11. La salariée fait grief à l'arrêt de la débouter de sa demande en paiement de dommages-intérêts pour violation de la garantie d'emploi, alors « qu'en tout état de cause, à supposer même que le licenciement ne soit pas dépourvu de cause réelle et sérieuse, Mme [O] avait droit au versement de deux mois de salaire dès lors qu'elle avait été licenciée avant d'avoir épuisé ses droits issus de la période de garantie d'emploi prévus par l'article 16, d'une durée de trois mois à compter de l'arrêt maladie du 5 janvier 2016 ; qu'en déboutant Mme [O] de sa demande, la cour a derechef violé l'article 16 de la convention collective des ingénieurs et cadres de la métallurgie. »

Réponse de la Cour

Vu l'article 16 de la convention collective nationale des ingénieurs et cadres de la métallurgie du 13 mars 1972 :

12. Selon ce texte, les absences relevant de maladie ou d'accident, y compris les accidents du travail, font l'objet d'une indemnisation à plein tarif pendant une durée de trois mois pour un salarié ayant une à cinq années d'ancienneté et, à l'issue de cette période, le contrat de travail peut être rompu en cas de nécessité de remplacement effectif du salarié.

13. La violation d'une clause de garantie d'emploi oblige l'employeur à indemniser le salarié du solde des salaires restant dû jusqu'au terme de la période garantie.

14. Pour débouter la salariée de sa demande de dommages-intérêts pour violation de la garantie d'emploi, l'arrêt relève que la salariée soutient que l'article 16 de la convention collective applicable prévoit qu'un salarié dont le contrat de travail est suspendu pour raison de santé ne peut être licencié avant l'expiration d'un délai précis, de trois mois la concernant, et qu'elle sollicite à titre de dommages-intérêts deux mois de salaire puisque l'employeur a engagé une procédure de licenciement un mois après le début de son arrêt-maladie. Il retient ensuite que ces dispositions conventionnelles apparaissent applicables au seul licenciement prononcé pour absences prolongées rendant nécessaire le remplacement définitif du salarié et donc inapplicables au licenciement prononcé pour insuffisance professionnelle, comme en l'espèce.

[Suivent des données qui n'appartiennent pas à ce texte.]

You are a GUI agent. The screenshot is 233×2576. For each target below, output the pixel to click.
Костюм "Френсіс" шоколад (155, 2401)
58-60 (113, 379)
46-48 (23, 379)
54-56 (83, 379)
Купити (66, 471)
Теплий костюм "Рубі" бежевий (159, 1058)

15. En statuant ainsi, alors qu'elle avait constaté que la salariée, en arrêt de travail pour maladie depuis le 5 janvier 2016, avait été convoquée le 10 février 2016 à un entretien préalable au licenciement, puis licenciée le 29 février suivant, notamment pour absence prolongée rendant nécessaire son remplacement définitif, ce dont il résultait que l'employeur n'avait pas respecté la période de garantie d'emploi de trois mois à laquelle la salariée pouvait prétendre et que celle-ci était bien fondée en sa demande de dommages-intérêts équivalents aux deux mois de salaire qu'elle aurait perçus jusqu'au terme de la période de garantie, la cour d'appel a violé le texte susvisé.

Et sur le quatrième moyen

Enoncé du moyen

16. La salariée fait grief à l'arrêt de la condamner à payer à la société une certaine somme à titre de remboursement de l'avance sur loyer versée par la société en janvier 2016, alors « que les conventions légalement formées font la loi des parties et s'imposent au juge ; qu'en condamnant Mme [O] à payer à la société Delphi la somme de 16 000 euros à titre de remboursement de l'avance sur loyer versée par la société en janvier 2016 quand le contrat de détachement ne prévoyait aucune clause relative au remboursement par la salariée de l'indemnité mensuelle de logement en cas de licenciement, la cour d'appel a violé l'article 1134 du code civil dans sa rédaction antérieure à l'ordonnance n° 2016-131 du 10 février 2016. »

Réponse de la Cour

Vu l'article 455 du code de procédure civile :

17. Selon ce texte, tout jugement doit être motivé. Le défaut de réponse aux conclusions constitue un défaut de motifs.

18. Pour condamner la salariée à payer à la société une certaine somme à titre de remboursement de l'avance sur loyer versée par la société en janvier 2016, l'arrêt retient que les parties conviennent, comme cela résulte de l'avenant d'expatriation, que la salariée bénéficiait d'un « housing allowance » d'un montant initial de 1 000 euros porté à 1 500 euros, que l'historique des versements révèle que la salariée a reçu en avance la somme de 18 000 euros le 5 janvier 2016 correspondant à l'avance pour la période de février 2016 à janvier 2017, qu'elle avait perçu de la même façon en avance et pour une année entière la somme de 18 000 euros le 21 janvier 2015 et que, compte tenu du licenciement de l'intéressée, la somme n'était plus due à compter du mois de mars 2016, de sorte que la salariée a indûment perçu la somme de 16 500 euros ramenée à 16 000 euros suivant demande.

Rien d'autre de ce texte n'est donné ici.